The first volume was also the original show, which premiered in October 2002. Longer and more loosely structured than the other, it features writer-performers Sean Benjamin, Steven Mosqueda, and Diana Slickman reminiscing about their own drinking and about reading books by writers who drink. They also deliver biographical info for and writings by such famous alcoholics as William Faulkner, Jack London, and H.L. Mencken. Imagine student presentations at a hip high school–in a classroom with an open bar–and you get the idea.

The best moments are those when the performers reveal something about themselves, like Benjamin’s admission that he comes from a family of alcoholic electricians. The worst moments are those when they strain to say something profound and instead offer a prettified banality.

The second volume, organized around the energizing effect the 18th Amendment had on drinking and writing in America, has a tighter focus. As a result Benjamin, Mosqueda, and Chloe Johnston spend less time talking about themselves and more time spouting fascinating facts.
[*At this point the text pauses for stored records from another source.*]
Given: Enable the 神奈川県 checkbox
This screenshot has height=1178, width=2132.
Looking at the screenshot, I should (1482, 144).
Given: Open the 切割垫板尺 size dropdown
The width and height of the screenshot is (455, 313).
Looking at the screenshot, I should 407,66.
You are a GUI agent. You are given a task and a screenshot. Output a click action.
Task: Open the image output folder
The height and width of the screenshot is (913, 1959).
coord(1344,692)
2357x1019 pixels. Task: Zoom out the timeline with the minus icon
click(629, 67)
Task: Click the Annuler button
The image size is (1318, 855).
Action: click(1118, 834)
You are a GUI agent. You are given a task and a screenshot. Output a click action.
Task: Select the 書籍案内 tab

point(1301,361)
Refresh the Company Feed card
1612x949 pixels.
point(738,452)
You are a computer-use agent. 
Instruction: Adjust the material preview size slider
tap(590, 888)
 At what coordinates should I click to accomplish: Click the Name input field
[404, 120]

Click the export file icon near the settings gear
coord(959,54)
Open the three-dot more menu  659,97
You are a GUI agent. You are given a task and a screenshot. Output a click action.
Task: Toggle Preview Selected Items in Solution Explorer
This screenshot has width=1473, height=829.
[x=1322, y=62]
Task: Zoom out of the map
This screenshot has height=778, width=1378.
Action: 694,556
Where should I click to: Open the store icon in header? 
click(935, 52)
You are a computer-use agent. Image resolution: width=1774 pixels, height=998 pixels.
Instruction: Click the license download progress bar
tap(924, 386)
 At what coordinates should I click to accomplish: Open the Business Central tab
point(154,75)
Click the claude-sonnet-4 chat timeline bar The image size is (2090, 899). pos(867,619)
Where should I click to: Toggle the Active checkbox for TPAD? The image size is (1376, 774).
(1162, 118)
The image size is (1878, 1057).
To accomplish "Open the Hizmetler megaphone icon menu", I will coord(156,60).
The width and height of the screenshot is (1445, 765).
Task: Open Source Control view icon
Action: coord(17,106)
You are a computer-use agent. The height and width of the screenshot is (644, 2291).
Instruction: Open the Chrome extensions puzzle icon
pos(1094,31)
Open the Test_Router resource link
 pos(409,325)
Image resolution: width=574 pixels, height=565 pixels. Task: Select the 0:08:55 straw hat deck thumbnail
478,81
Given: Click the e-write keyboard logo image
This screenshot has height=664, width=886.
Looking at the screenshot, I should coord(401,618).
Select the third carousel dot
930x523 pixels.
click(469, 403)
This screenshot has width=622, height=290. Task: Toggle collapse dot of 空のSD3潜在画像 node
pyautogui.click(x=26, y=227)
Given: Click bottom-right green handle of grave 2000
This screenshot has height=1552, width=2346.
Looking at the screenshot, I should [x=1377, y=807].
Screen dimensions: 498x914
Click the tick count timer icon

Did you know, for example, that one of the dangers of bathtub gin was lead poisoning? The lead in the tub seeped into the liquor.

This show too is liberally sprinkled with pithy gems by talented writer-drunks and bits of biographical information, like that Edna St. Vincent Millay eventually became a morphine addict who died from a fall down a flight of stairs. These evenings don’t have the heft of Too Much Light Makes the Baby Go Blind, but as bar entertainment goes, they sure beat playing video poker.